An Exception to the Exception - The Special Errand Rule

In Morales-Simental v. Genentech, Inc., 2017 Cal. App. LEXIS 915, Plaintiffs and appellants Morales-Simental, et al. appealed from a summary judgment granted in favor of defendant and respondent Genentech, Inc.  Plaintiffs alleged they suffered injuries and sustained damages as a result of the negligence of Vincent Inte Ong, an employee of Genentech Inc., during a vehicle collision.  The issue was whether or not Ong was acting within the scope of his employment at the time of the collision.  The court looked to the doctrine of respondeat superior. 
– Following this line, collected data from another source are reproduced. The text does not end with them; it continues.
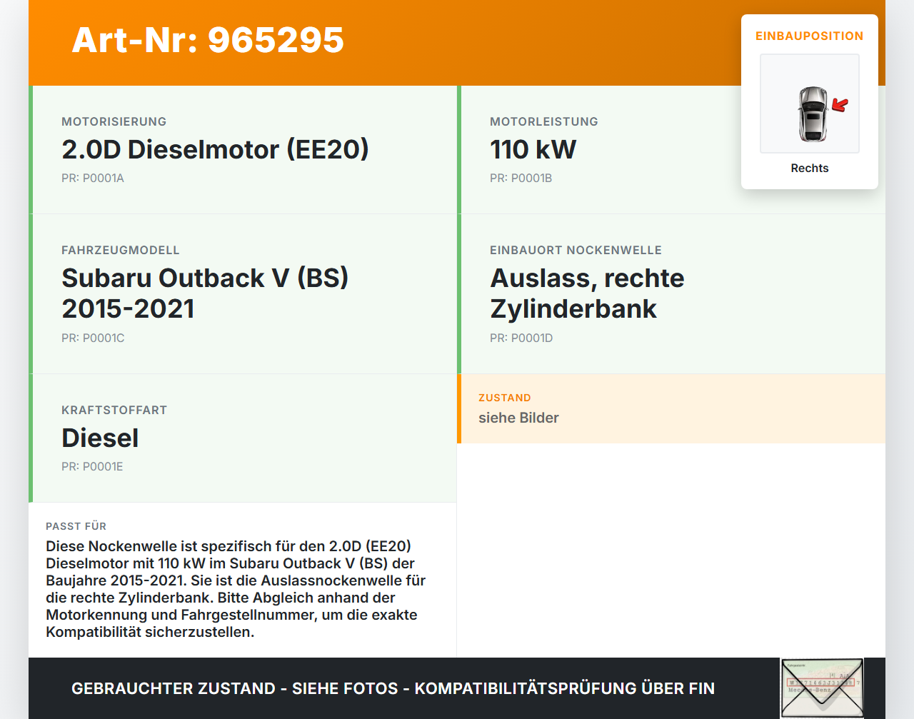Expand the Passt für description block
The height and width of the screenshot is (719, 914).
pos(243,578)
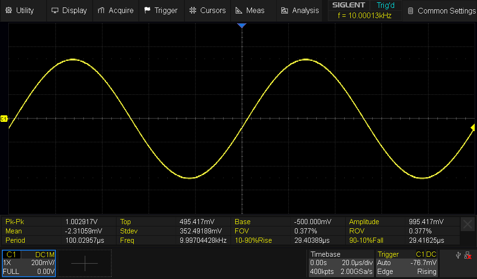Open the Display menu
The height and width of the screenshot is (279, 477).
(x=69, y=10)
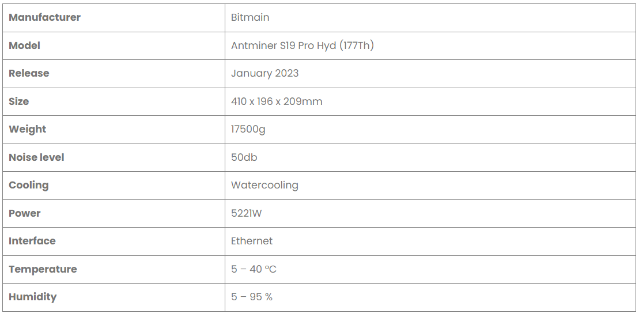Click the Power row label
The width and height of the screenshot is (639, 317).
pyautogui.click(x=25, y=213)
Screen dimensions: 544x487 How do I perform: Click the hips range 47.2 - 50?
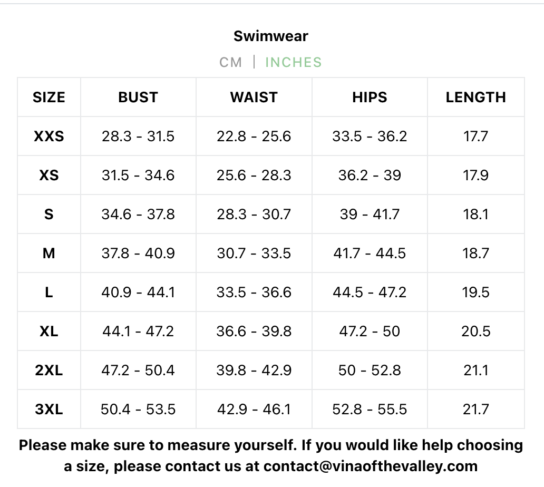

Under the doctrine of respondeat superior, an employer is vicariously liable for the tortious conduct of its employees within the scope of their employment.  Scope of employment has historically been interpreted broadly in California.  Acts where an employee tends to his own business at the same time as that of his employer do not remove the employee from the scope of employment unless it is clear that the action neither directly nor indirectly serves his employer.  However, there are exceptions to the respondeat superior doctrine.  One exception is the "going and coming" exception which states that an employee commuting to or from work is outside the scope of employment.  The employer is typically not liable under the theory that the employment relationship is suspended from the time the employee leaves until he returns because during the commute time he is not rendering service to his employer.  An exception to this exception is the special errand rule.  The "special errand rule" states than an employee is within the scope of his employment when performing a special errand as part of his regular duties or as a special request.

In Morales-Simental the issue was that Ong was headed back to work in the early morning hours of December 13 for an ongoing hiring project to review resumes.  The plaintiffs argued that Ong was performing a special errand and as a supervisor for Genentech, Inc. had the authority to request the errand of himself on his employer's behalf.  The court held that the fact a trip may be related to an employee's job does not impose liability on the employer especially when the employer does not request or expect it of the employee even if the errand benefits the employer.  Additionally, although hiring was part of Ong's regular duties for Genentech, Inc., driving into work on his day off was not.  The court did not believe Ong's behavior could be interpreted as a request by Genentech, Inc. just because of his status as a supervisor because of the amount of control he retained. For all of these reasons, the court affirmed the summary judgment in the defendant's favor.